I think about my clients outside of session all the time.

It’s not just during my sleep that a client will pop into my mind. A song will remind me of them. I’ll see their favorite food and think of them. I’ll hear a joke that I want to share with them. I’ll see a store I think they’d like. I’ll remember a story they told and I’ll giggle or worry or feel proud. I’ll suddenly have a question or insight about them. The same goes for my old clients. I wonder how they are, what they’re doing, how our work together is or isn’t serving them now. And I often miss them like crazy.

I bring things from my clients lives into my own.

As with any interaction we have with others, I learn more about the world through my clients. I read books they read, watch movies they have mentioned, try restaurants they like. Sometimes I do it primarily for their sake as a means to deepen an exploration by having more information about it. Sometimes it’s just because it’s of interest to me personally. But even then, I enjoy thinking about my client, imagining their experience and thereby learning more about them in that way, too. And I get to learn more about myself, because I have my own, different reactions. In exploring those differences, I learn things about both of us.

I learn things from my clients’ processes.

I’m inspired by and learn from my clients all the damn time. If someone paid all my bills and supported my knitting and vintage clothing habits, I’d do this work with only that as payment because it’s a huge source of nourishment and reward. Because this work is about what’s best for the individual in front of me, I have to constantly look at my own stuff to keep it out of their way. And sometimes I’ll encounter a place where I have a blind spot or an unconscious agenda. Sometimes just recognizing that is enough, other times I have to take it to my own therapist to get her support in processing the material. Sometimes (and this is a fun and challenging one) a client will come in with something that I was just exploring in my own life. If the material is too painful or I can’t keep my agenda out of it, I refer out. But because therapy isn’t about advice-giving, and especially because I work somatically, the work stays clear. It very often doesn’t matter if I’m still working on the same explorations. So many of them are life-long, anyway. I think that’s beautiful. We are masterpieces that get to be attended to over an entire lifetime.

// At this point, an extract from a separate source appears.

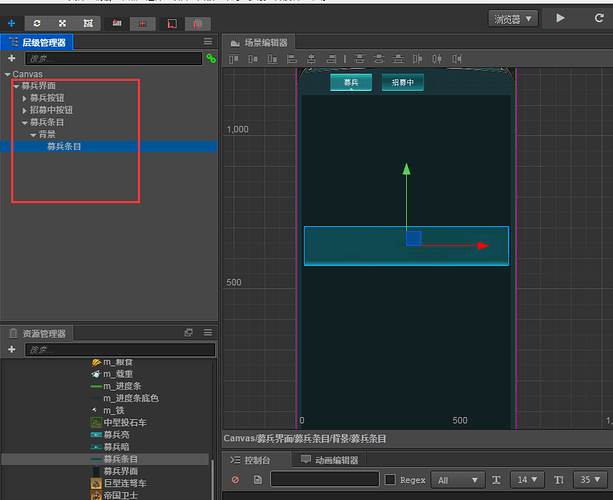Select the Rotate tool in top toolbar

coord(37,22)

A client once asked me what the difference is between therapy and the outside world. As you can see, not a whole damn lot. That’s why you can and should trust it. It’s the safest possible version of the outside world, because we therapists are trained to be awesome at making it that way for you. It’s incredible what people are capable of when the environment and the relationship is right.

We affect each other. That is the point of therapy: to find healing in a relationship, and to master being oneself (in all its complexity) while in a room with another person so that you can move through the world in the same way.

If you have a therapist and this is bringing up a few questions for them, don’t be afraid to ask. Be ready to process what you learn, or even the question itself, but you can always ask. While we’re on it, the same goes for hugs. Little known fact: hugs are a-ok by a whole lot of us. Ask for them. See how cool this work is?